Supplied records:
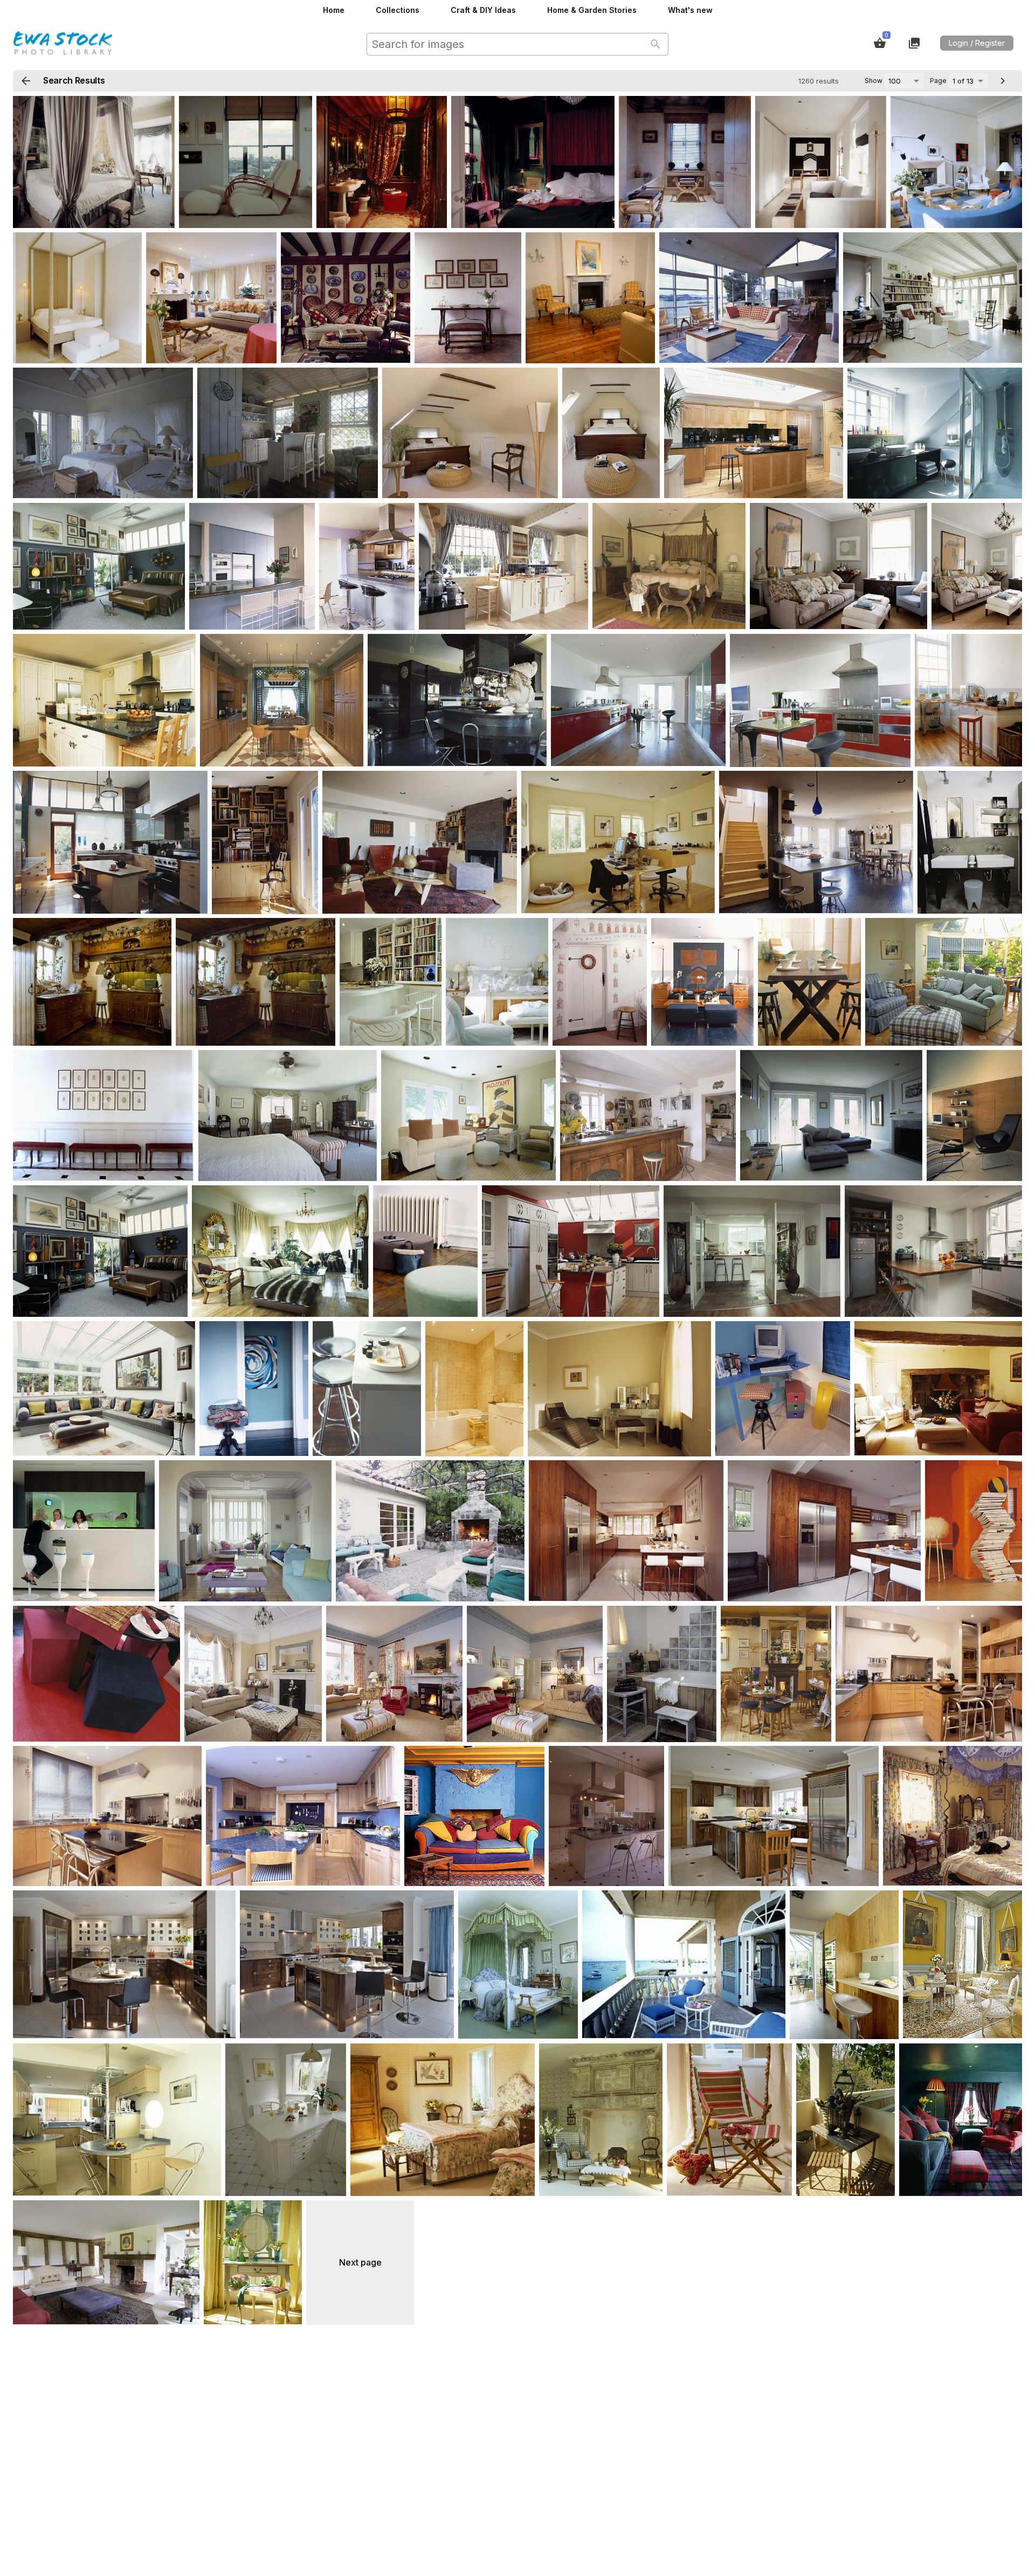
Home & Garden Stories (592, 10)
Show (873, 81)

* * *

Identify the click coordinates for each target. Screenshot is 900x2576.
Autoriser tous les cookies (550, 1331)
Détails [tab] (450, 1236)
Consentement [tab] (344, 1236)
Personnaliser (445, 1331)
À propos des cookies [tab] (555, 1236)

* * *

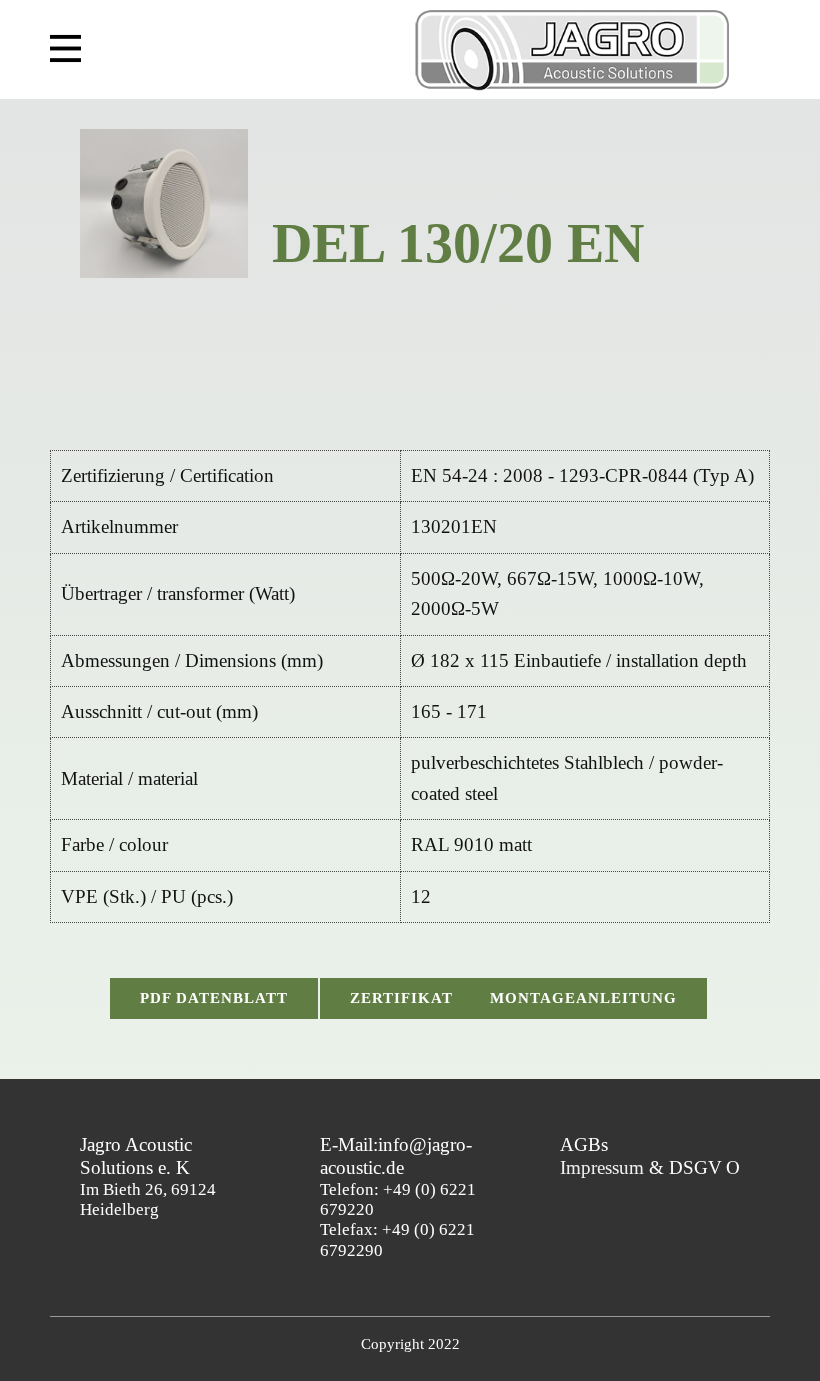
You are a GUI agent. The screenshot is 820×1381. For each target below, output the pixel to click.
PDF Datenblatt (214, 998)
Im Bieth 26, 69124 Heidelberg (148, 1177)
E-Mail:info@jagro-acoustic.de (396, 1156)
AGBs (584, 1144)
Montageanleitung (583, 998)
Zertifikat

Your instructions: Copy the entries above exactly, but only from the line holding "Autoriser tous les cookies (550, 1331)" through the line holding "À propos des cookies [tab] (555, 1236)", both included.

Reply:
Autoriser tous les cookies (550, 1331)
Détails [tab] (450, 1236)
Consentement [tab] (344, 1236)
Personnaliser (445, 1331)
À propos des cookies [tab] (555, 1236)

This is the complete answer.